When I first got my job as an information security professional, I took a great interest in digital forensics. I felt that there was a lot of science in digital forensics, and I felt that it was an area where there were still a lot of discoveries to be made. So I took a couple classes on forensics, and I started reading a lot of books. I started running experiments of my own and developing the procedures that I would use to respond to incidents on my network.

This was all very valuable to me, and I do believe that my information is more protected now that we have documented procedures in place to respond to incidents. But I was hungry for more. I wanted to learn more about forensics, I wanted to be involved in more investigations, mysteries, and experiments. It takes a lot of work to keep up on the various digital forensics techniques, but I was willing to do the work because I really liked what I was doing. A few months ago I gave my first presentation at a national IT conference and it was on computer forensics for universities.

But it seems like things are getting harder. It is a lot of work, but I can keep up with the new developments in registry analysis, memory acquisition, and network forensics. What I can't get past is the forces in the industry that seemed determined to shut me out. For example, there are some great forensic conferences each year where outstanding new information is presented, but you can only show up if you're connected to a law enforcement agency. In April Microsoft released COFEE, a USB thumb drive that dramatically cuts the time necessary to gather evidence from a Windows machine. That's all I know about it though, because it was only released to law enforcement agencies. Sure, you can find it on the Internet, but I shouldn't have to steal knowledge. Last month I read about this on the Windows Incident Response blog:
I received an email from AccessData the other day in my work inbox, advertising something called the National Repository for Digital Forensic Intelligence, or NRDFI. ... The AccessData email said that NRDFI is a "knowledge management platform for collecting and sharing digital forensic information." The email goes on to say that the repository has been seeded with over 1000 documents - examiner tips and tricks, whitepapers, digital forensic tool collections, etc.

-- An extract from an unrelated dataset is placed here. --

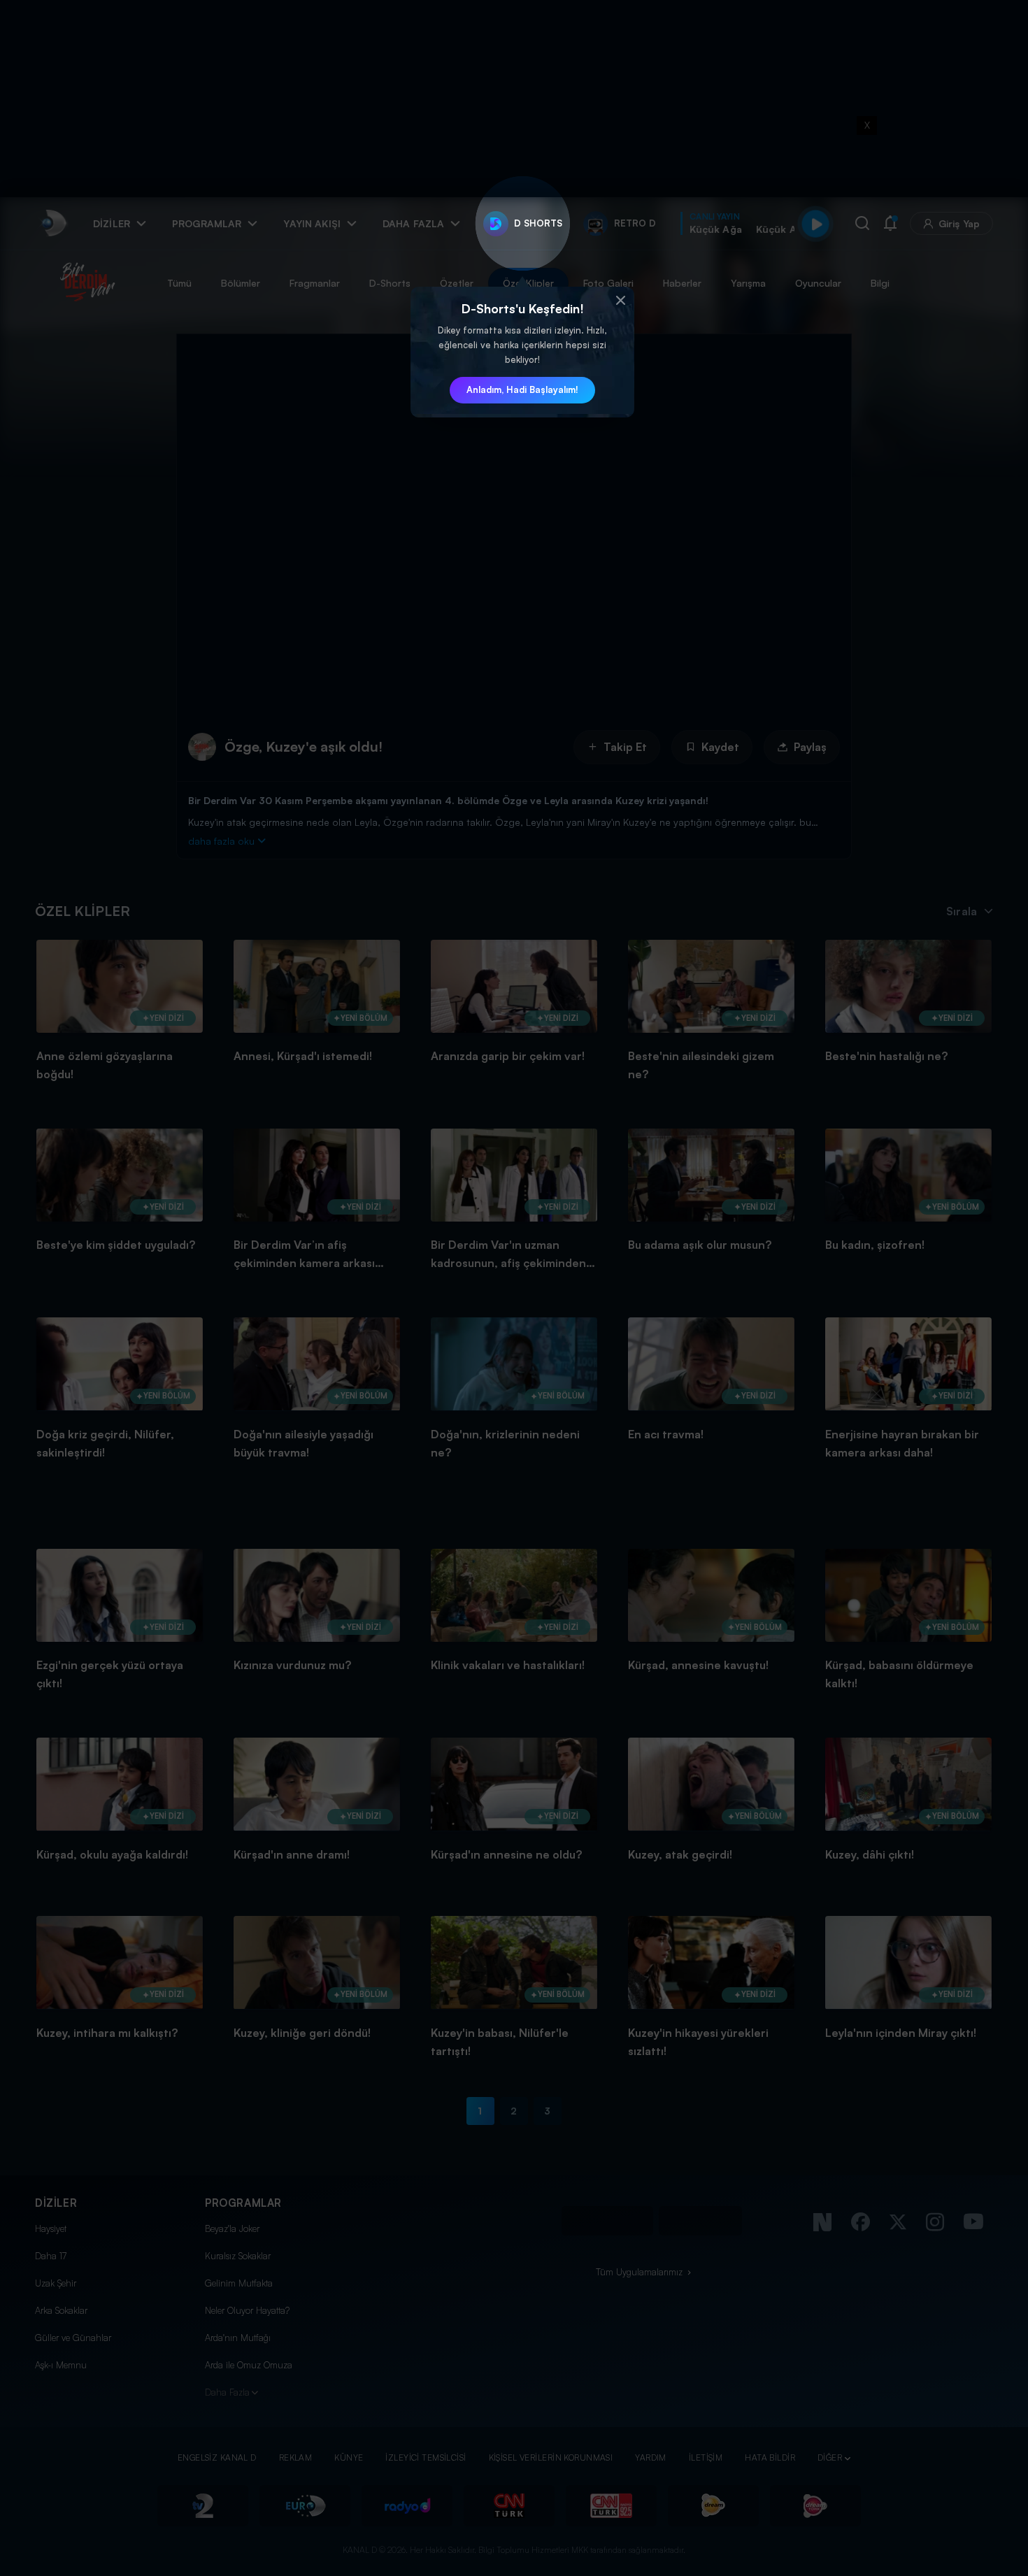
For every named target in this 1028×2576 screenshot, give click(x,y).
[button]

Sound interesting. Too bad it's completely off-limits to non-LE such as myself, those who have an interest and desire to contribute, but are not sworn officers.
There is also the trend of states making it so that you have to have a Private Investigators license to perform digital forensic work. In my state, that means that I have to have 6000 hours of work experience with a government investigative service or law enforcement agency. EDIT: I should point out that my state hasn't passed such legislation as other states have done. But if my state should go that route then I would need the 6000 hours with an investigative agency.

So I'm starting to feel like I should just give the whole forensic community the finger. Clearly they don't want any of us non-law-enforcement nerds gaining any of their sacred knowledge. You have to be chosen to join their forensics priesthood and everyone else is a dirty protestant. Am I wrong about all of this? Am I blowing the problem out of proportion?


Fsulawyer said...

Blowing it out of proportion? Maybe not. But you are pointing your finger at the wrong folks. I wouldn't blame "the community." Place the blame where it belongs on government and, more particularly, on the law enforcement branch of government. After that, you should be afraid, very afraid. Why would they want to keep digital forensics out of the private sector? Why do they wish to aggregate all of the knowledge to themselves? There are many reasons for digital forensics to be used in the private sector. As for the PI license thing, seems odd that some gumshoe can enter digital forensics with little or no training or licensing, but a true digital forensics expert has to have 6000 hours of being a gumshoe.

Reed Stone said...

I just found your blog searching for info on Pointsec and Bart PE. Love this post an here in TX you now have to have a PI license for digital forensics. I thing it is wrong and will keep knowledge to a select few and as they say Knowledge is power.